1. Existing audience
Nat Eliason has over 100,000 newsletter subscribers and 300,000+ X followers. When he shared Felix’s journey publicly, his audience became the funnel. Most of the $14,718 came from people who already trusted Nat, not from Felix’s own X account (which had fewer than 2,000 followers by day 21).
2. The info product model
Info products have near-zero marginal cost. Once Felix wrote the guide, every sale was almost pure profit. If Felix had tried to build a physical product business or a SaaS tool, the $1,000 budget would have been consumed by costs before generating any revenue.
3. X as a distribution channel
X rewards high-frequency posting and engagement. Felix could post 3 to 5 times per day without burning out, which is a genuine advantage AI agents have over humans. The content was not brilliant, but it was consistent and on-topic.
Can You Replicate It?
Honest answer: you can replicate the process, but probably not the results.
If you have an existing audience (5,000+ followers or subscribers): Your odds are decent. The Felix playbook works when you have a distribution channel. Give your OpenClaw agent a specific niche, connect Gumroad, and use your audience to drive initial traffic. Expect lower numbers. $1,000 to $3,000 in the first month is realistic with a mid-size audience.
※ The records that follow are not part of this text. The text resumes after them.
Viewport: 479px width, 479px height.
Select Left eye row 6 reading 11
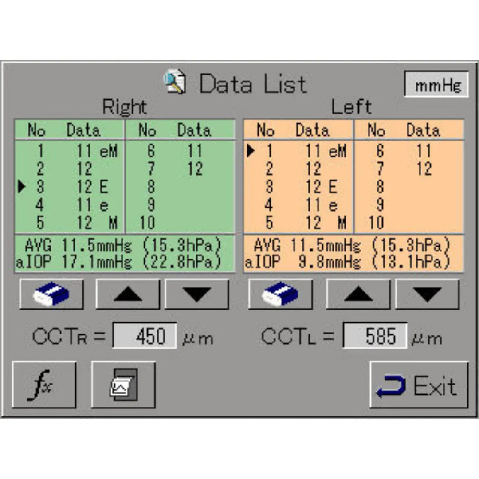click(x=406, y=152)
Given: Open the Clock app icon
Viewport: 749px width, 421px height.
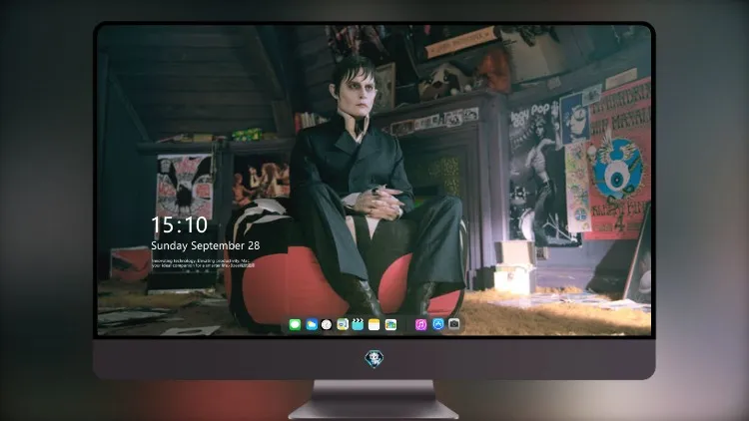Looking at the screenshot, I should [327, 325].
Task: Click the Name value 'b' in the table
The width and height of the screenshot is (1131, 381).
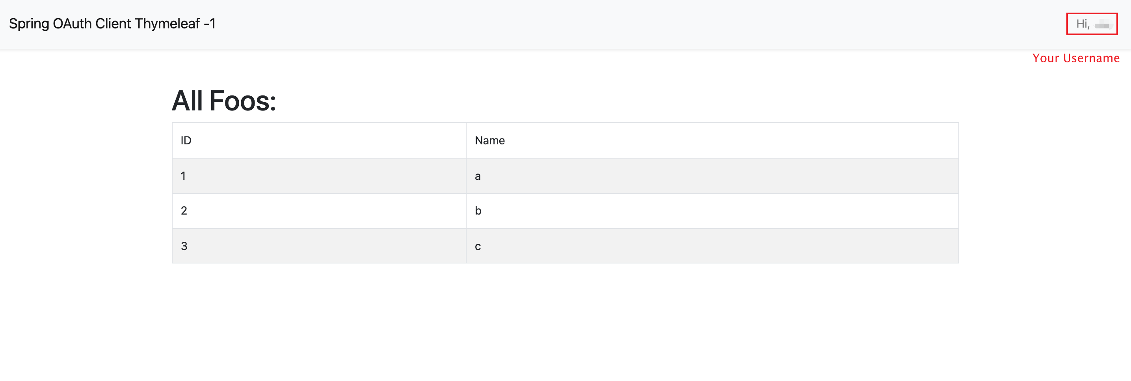Action: pyautogui.click(x=478, y=210)
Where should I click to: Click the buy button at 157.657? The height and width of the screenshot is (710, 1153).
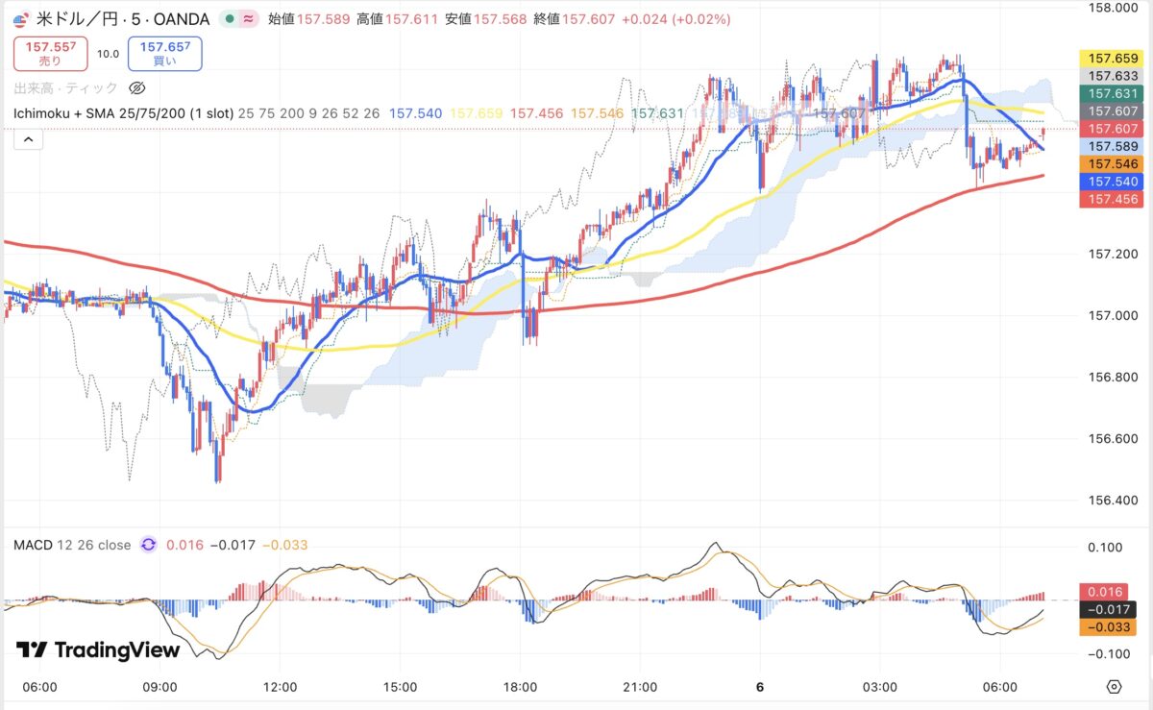[170, 53]
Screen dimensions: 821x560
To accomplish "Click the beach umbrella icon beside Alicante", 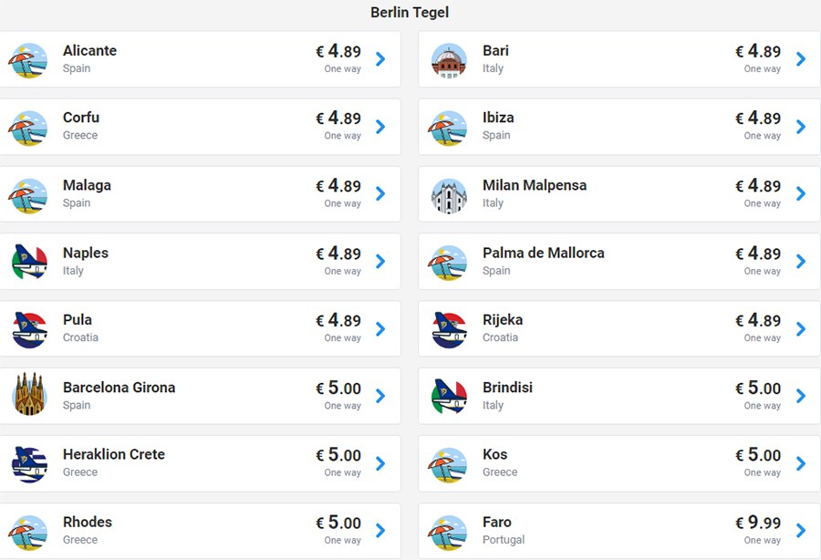I will (x=28, y=59).
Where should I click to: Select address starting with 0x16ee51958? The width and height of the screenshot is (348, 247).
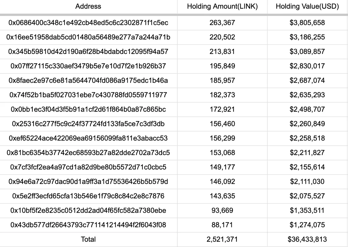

If you are starting from zero: Your odds of generating significant revenue in three weeks are low. Felix’s X account alone was not enough to drive $14,718 in sales. That came from Nat’s audience. Without distribution, even a great info product sits on a shelf.
If you want to learn the workflow: This is where the real value is. Even if you make $0, running a Felix-style experiment teaches you how to use OpenClaw for market research, content creation, and basic business operations. Those skills compound over time.
For more income paths that do not depend on a large audience, see our guide on making money with OpenClaw.
The Counterexample: Dan Kulkov Spent $100 and Earned $0
Dan Kulkov, an indie maker, ran a similar experiment. He gave an OpenClaw agent $100 and told it to generate revenue. The agent researched niches, attempted to build a simple tool, and posted on X.
After two weeks: zero sales, 47 X followers, and $100 spent on API costs and a domain.
The difference was not the agent’s capability. Dan’s agent followed a similar playbook to Felix. The difference was distribution. Dan had a modest online presence. No newsletter. A small X following. Nobody was watching the experiment unfold in real time and buying the product because they were rooting for the bot.
This is not a knock on Dan. It is evidence that the Felix experiment’s success was primarily a distribution story, not an AI capability story. The bot was impressive. But the audience made the money.
What This Tells Us About OpenClaw and Money
The Felix experiment proved that an OpenClaw agent can handle the operational mechanics of building a business: research, product creation, website setup, and content distribution. That is genuinely useful.
What it did not prove is that an OpenClaw agent can generate demand from scratch. Distribution, trust, and audience remain human advantages. The best use of OpenClaw is amplifying what you already have, not replacing what you do not.
If you are interested in other ways OpenClaw intersects with revenue, read about OpenClaw trading bots and the risks involved.
Key Takeaways
- Felix made $14,718 in 3 weeks. The bot handled research, product creation, and content. Nat’s audience handled distribution.
- The process is replicable. Anyone can set up an OpenClaw agent to research a niche, build an info product, and post on X.
- The results are not guaranteed. Without an existing audience, expect to invest months building distribution before seeing revenue.
- Start with a specific task, not “make money.” Agents perform better with constrained, well-defined objectives.
- Dan Kulkov’s $0 result is just as instructive as Nat’s $14,718. Distribution is the bottleneck, not AI capability.